You may recall that in 2016 UNH was pulling out of certain markets relating to Obamacare. Forbes reported that, “UnitedHealth entered 2017 selling individual coverage under the ACA in just a handful of states after scaling back its Obamacare footprint significantly.” That said, UNH did see promise in offering coverage under Medicaid, which was expanded to 31 states under ACA. Why did they do this? Remember, their top priority is not about providing health insurance and caring for patients, it’s about making profits. And if $7 billion dollars in profits is insufficient for their shareholders, then UNH needs to go (or leave) and find a place they can make even greater returns. Granted, healthcare companies do need to make a profit in the current climate, the question is, how much profit and how do they make these profits.

Are profits derived from selling cars different than profits derived from saving (or not saving) lives? Before Obamacare, insurance companies could turn down people they deemed an unacceptable risk. For example, let’s say there was a 60 year old male we’ll call “Mike the mechanic”, who was changing jobs and moving to a new health plan.
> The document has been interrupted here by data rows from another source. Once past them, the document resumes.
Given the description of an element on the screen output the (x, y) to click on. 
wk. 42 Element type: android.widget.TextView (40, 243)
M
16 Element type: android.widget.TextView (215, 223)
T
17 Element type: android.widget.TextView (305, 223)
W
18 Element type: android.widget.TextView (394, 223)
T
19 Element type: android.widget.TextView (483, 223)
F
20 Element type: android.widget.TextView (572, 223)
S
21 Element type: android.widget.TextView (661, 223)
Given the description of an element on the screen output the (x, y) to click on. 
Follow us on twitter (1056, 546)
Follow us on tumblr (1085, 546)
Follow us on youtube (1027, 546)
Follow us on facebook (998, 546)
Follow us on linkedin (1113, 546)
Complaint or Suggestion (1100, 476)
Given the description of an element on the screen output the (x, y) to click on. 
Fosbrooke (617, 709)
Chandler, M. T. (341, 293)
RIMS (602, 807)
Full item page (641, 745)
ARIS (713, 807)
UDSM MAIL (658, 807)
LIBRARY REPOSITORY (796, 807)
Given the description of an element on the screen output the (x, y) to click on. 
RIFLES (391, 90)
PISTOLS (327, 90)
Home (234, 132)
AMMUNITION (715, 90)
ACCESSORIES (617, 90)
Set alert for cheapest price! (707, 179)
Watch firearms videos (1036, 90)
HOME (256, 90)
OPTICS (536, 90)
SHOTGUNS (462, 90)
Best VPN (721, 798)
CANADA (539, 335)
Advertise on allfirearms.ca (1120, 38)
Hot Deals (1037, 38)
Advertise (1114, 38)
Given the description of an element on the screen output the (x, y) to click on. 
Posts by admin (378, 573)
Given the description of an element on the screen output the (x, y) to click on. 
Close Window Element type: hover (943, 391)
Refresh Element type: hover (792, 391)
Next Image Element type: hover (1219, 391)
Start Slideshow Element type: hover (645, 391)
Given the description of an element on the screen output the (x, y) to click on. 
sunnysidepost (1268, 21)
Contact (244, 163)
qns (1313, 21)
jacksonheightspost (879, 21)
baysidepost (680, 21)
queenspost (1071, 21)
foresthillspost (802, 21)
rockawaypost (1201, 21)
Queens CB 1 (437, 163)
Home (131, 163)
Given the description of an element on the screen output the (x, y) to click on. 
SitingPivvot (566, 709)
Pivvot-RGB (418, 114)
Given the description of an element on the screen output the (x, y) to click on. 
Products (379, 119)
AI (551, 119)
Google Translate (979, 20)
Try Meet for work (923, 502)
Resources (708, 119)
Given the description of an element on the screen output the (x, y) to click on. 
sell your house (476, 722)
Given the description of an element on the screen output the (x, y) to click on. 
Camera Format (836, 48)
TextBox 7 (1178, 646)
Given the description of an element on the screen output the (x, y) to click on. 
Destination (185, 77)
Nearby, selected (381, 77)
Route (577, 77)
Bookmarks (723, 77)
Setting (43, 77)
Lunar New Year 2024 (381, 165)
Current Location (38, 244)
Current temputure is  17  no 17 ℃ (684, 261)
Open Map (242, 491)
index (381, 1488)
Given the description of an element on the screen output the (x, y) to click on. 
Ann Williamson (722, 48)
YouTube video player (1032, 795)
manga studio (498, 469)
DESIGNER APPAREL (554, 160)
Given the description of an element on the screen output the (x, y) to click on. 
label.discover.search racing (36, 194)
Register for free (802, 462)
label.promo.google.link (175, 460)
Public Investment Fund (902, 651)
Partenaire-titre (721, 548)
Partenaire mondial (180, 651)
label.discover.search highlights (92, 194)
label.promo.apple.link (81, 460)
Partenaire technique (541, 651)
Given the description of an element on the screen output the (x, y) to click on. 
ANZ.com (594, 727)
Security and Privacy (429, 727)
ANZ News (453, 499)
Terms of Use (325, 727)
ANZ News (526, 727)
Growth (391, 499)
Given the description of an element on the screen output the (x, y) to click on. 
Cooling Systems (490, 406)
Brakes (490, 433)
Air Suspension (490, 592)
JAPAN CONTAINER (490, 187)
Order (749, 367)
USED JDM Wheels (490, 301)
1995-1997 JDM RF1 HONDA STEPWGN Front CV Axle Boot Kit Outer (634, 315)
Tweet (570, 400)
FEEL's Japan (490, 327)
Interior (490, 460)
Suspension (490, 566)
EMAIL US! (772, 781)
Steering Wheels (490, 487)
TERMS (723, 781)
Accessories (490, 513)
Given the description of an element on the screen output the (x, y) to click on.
Mike was healthy for his entire adult life (almost 40 years from age 18 to 58), but then had a heart attack on his 59th birthday. Prior to Obamacare (ACA), this would be a preexisting condition, and even though Mike the mechanic really needed health insurance, and had been a net contributor for almost four decades, insurance companies could simply say no, or charge him dramatically higher rates. That doesn’t sound like a fair or equitable deal, and it leaves the insurance carriers holding all the cards.